I had but to conserve and to continue, which are silent and insensible effects: innovation is of great lustre; but ‘tis interdicted in this age, when we are pressed upon and have nothing to defend ourselves from but novelties. To forbear doing is often as generous as to do; but ‘tis less in the light, and the little good I have in me is of this kind. In fine, occasions in this employment of mine have been confederate with my humour, and I heartily thank them for it. Is there any who desires to be sick, that he may see his physician at work? and would not the physician deserve to be whipped who should wish the plague amongst us, that he might put his art in practice? I have never been of that wicked humour, and common enough, to desire that troubles and disorders in this city should elevate and honour my government; I have ever heartily contributed all I could to their tranquillity and ease.

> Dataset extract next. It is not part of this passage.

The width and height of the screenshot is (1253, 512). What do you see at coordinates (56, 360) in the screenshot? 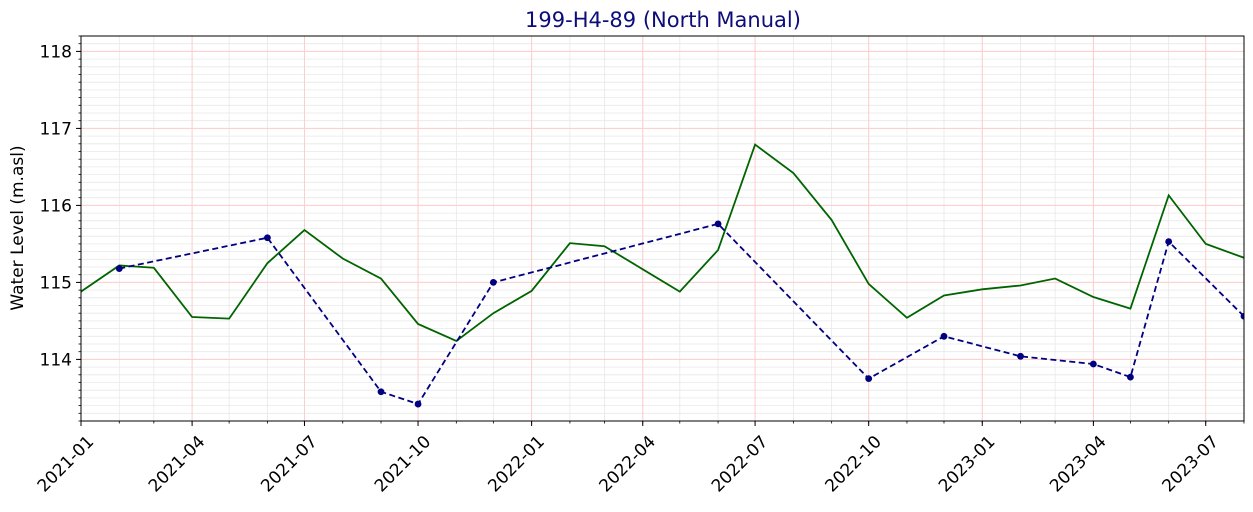
I see `y-tick-label: 114` at bounding box center [56, 360].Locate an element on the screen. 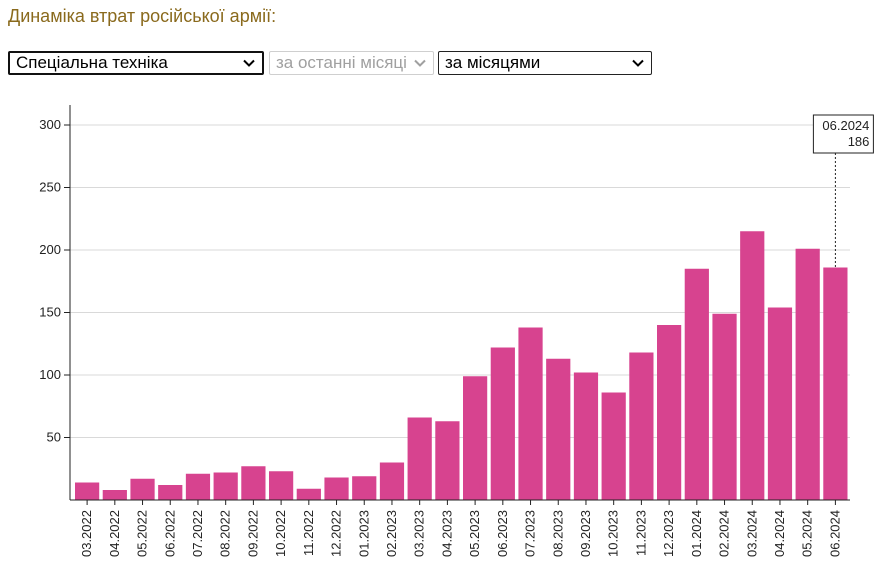 This screenshot has width=884, height=579. range-select: за останні місяці is located at coordinates (352, 63).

He who will not thank me for the order, the sweet and silent calm that has accompanied my administration, cannot, however, deprive me of the share that belongs to me by title of my good fortune. And I am of such a composition, that I would as willingly be lucky as wise, and had rather owe my successes purely to the favour of Almighty God, than to any operation of my own. I had sufficiently published to the world my unfitness for such public offices; but I have something in me yet worse than incapacity itself; which is, that I am not much displeased at it, and that I do not much go about to cure it, considering the course of life that I have proposed to myself.

Neither have I satisfied myself in this employment; but I have very near arrived at what I expected from my own performance, and have much surpassed what I promised them with whom I had to do: for I am apt to promise something less than what I am able to do, and than what I hope to make good. I assure myself that I have left no offence or hatred behind me; to leave regret or desire for me amongst them, I at least know very well that I never much aimed at it:

              “Mene huic confidere monstro!
               Mene salis placidi vultum, fluctusque quietos
               Ignorare?”

     [“Should I place confidence in this monster?  Should I be ignorant
     of the dangers of that seeming placid sea, those now quiet waves?”